> [Exercise description] How many lines of the data contain the string "agent"? Write the number and nothing more.

*** Begin section ***

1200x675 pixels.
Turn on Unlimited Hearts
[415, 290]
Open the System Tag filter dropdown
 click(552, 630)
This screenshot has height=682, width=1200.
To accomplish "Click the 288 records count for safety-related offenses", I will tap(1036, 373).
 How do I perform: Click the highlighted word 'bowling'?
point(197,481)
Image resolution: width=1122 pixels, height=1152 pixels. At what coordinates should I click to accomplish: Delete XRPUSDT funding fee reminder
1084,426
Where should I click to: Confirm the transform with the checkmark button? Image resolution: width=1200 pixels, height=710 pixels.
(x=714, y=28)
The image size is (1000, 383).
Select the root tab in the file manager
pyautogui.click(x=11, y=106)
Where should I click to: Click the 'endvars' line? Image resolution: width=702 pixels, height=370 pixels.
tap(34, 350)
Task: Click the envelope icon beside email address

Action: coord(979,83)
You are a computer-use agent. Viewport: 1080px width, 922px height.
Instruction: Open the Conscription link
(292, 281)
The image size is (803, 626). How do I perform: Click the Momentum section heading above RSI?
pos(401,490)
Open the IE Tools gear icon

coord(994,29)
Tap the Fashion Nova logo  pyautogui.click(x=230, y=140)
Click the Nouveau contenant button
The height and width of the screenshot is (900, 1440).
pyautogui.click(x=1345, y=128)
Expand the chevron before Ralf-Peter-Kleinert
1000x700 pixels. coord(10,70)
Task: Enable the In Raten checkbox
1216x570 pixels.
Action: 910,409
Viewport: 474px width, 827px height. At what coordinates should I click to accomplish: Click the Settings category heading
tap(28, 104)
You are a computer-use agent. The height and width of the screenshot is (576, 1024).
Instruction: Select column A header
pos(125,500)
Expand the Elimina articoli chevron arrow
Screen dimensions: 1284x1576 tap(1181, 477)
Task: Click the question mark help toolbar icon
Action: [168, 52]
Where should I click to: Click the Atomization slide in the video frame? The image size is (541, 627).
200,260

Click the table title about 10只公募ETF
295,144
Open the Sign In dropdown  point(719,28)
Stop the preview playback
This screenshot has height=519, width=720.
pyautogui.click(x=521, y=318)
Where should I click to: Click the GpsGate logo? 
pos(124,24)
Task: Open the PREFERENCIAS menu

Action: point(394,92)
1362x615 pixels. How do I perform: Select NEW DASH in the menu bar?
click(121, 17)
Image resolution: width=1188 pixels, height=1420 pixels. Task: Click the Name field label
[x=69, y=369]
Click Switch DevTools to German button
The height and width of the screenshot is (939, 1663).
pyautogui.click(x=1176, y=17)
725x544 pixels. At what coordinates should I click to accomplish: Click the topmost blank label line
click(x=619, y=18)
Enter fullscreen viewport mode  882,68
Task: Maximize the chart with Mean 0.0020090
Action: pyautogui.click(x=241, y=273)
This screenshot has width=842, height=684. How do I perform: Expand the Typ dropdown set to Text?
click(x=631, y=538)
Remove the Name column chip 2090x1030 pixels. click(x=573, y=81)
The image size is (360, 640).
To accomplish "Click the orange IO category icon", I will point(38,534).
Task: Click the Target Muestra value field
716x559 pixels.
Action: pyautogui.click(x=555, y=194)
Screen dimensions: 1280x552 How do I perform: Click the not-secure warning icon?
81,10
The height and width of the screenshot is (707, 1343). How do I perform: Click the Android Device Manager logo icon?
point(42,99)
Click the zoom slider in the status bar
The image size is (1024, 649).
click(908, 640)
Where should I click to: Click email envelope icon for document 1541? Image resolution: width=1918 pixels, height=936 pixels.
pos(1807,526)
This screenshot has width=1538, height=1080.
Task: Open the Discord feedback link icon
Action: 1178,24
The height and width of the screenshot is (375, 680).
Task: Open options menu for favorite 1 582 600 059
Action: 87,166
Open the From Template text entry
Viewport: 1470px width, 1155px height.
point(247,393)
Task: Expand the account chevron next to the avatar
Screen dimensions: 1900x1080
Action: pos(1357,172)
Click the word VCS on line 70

*** End section ***

> [Result for this task] 2